[[ DATA, beginning ]]

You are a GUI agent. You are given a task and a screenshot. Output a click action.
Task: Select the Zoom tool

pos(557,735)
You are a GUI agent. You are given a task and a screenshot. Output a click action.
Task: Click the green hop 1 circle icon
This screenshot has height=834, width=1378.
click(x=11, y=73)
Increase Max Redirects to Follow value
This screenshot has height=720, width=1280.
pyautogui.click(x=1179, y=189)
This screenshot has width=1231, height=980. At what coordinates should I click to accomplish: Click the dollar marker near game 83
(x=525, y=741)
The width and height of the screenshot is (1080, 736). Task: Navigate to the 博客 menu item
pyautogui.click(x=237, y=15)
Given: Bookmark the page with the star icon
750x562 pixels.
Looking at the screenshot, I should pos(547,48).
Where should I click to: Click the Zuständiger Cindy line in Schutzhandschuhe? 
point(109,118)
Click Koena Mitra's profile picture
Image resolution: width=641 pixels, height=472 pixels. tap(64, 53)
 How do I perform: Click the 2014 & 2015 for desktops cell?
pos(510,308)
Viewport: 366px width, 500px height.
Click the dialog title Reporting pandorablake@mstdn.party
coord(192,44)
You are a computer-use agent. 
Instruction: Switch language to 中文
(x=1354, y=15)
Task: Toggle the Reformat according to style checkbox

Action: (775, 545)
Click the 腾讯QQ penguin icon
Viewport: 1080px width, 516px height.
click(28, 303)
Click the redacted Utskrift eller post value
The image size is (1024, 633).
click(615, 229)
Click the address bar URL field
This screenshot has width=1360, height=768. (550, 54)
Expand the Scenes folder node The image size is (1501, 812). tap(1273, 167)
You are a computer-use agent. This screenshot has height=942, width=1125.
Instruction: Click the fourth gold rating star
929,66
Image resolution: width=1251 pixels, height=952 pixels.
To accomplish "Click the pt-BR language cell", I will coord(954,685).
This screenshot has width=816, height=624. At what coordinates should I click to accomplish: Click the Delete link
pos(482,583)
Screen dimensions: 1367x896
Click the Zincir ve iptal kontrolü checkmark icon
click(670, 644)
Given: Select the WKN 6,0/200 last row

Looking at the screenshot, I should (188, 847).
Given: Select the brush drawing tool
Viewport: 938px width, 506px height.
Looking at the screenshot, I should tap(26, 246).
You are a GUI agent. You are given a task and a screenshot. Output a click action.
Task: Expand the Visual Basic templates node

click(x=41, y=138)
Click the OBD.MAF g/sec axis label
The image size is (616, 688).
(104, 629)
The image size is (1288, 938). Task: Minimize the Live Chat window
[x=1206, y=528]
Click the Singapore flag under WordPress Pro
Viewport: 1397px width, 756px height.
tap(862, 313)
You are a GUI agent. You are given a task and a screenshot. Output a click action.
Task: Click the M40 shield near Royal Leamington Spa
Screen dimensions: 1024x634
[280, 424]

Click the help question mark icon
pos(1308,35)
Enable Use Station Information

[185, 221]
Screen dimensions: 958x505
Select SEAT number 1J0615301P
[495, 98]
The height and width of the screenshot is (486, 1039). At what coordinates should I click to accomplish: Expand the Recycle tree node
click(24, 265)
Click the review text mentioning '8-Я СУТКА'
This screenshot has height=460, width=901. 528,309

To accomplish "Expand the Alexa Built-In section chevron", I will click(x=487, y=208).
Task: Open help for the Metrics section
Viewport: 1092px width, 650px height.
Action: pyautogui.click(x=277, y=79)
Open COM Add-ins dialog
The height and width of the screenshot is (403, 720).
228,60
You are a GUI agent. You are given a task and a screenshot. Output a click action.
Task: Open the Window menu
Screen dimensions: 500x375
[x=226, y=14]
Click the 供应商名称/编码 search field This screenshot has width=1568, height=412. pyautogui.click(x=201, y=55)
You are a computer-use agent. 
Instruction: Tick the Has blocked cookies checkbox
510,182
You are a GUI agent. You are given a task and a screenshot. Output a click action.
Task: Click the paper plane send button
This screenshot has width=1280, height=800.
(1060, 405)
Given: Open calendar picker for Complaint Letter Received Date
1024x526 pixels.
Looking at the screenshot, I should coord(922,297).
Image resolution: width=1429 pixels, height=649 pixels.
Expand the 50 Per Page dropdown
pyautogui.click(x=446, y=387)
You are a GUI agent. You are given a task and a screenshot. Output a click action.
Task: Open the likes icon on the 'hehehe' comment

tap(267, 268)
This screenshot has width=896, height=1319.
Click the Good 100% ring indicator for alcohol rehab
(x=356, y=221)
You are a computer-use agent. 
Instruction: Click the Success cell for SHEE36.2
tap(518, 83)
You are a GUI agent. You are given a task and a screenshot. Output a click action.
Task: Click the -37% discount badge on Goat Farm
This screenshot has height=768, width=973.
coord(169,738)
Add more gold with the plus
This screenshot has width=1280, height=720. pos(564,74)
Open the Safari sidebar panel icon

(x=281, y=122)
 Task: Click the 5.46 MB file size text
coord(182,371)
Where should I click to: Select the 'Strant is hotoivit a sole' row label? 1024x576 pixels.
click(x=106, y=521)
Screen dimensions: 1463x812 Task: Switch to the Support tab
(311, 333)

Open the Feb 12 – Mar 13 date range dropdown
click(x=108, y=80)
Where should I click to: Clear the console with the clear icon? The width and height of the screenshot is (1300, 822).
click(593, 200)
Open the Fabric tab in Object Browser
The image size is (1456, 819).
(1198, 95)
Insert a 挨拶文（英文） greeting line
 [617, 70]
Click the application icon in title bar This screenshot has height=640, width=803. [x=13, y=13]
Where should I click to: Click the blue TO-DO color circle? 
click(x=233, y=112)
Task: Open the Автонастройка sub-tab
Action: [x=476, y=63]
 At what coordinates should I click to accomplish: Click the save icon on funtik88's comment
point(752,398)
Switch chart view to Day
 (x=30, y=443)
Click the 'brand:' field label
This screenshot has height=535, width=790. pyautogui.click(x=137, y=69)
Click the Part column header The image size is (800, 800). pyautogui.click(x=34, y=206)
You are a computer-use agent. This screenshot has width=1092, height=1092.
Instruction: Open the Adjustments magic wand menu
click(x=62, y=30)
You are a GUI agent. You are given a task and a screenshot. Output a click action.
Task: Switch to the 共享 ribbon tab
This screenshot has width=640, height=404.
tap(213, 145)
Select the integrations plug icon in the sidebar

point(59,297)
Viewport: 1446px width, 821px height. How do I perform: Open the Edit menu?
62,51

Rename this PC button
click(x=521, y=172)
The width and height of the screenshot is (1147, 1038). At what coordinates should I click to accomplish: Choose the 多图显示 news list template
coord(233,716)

[[ DATA, end ]]

■ **GOAL OF THE EXERCISE**:
Every line above that contains "value" counts once. Give the number of those lines and nothing more.

■ **REPLY TO THE TASK**:
2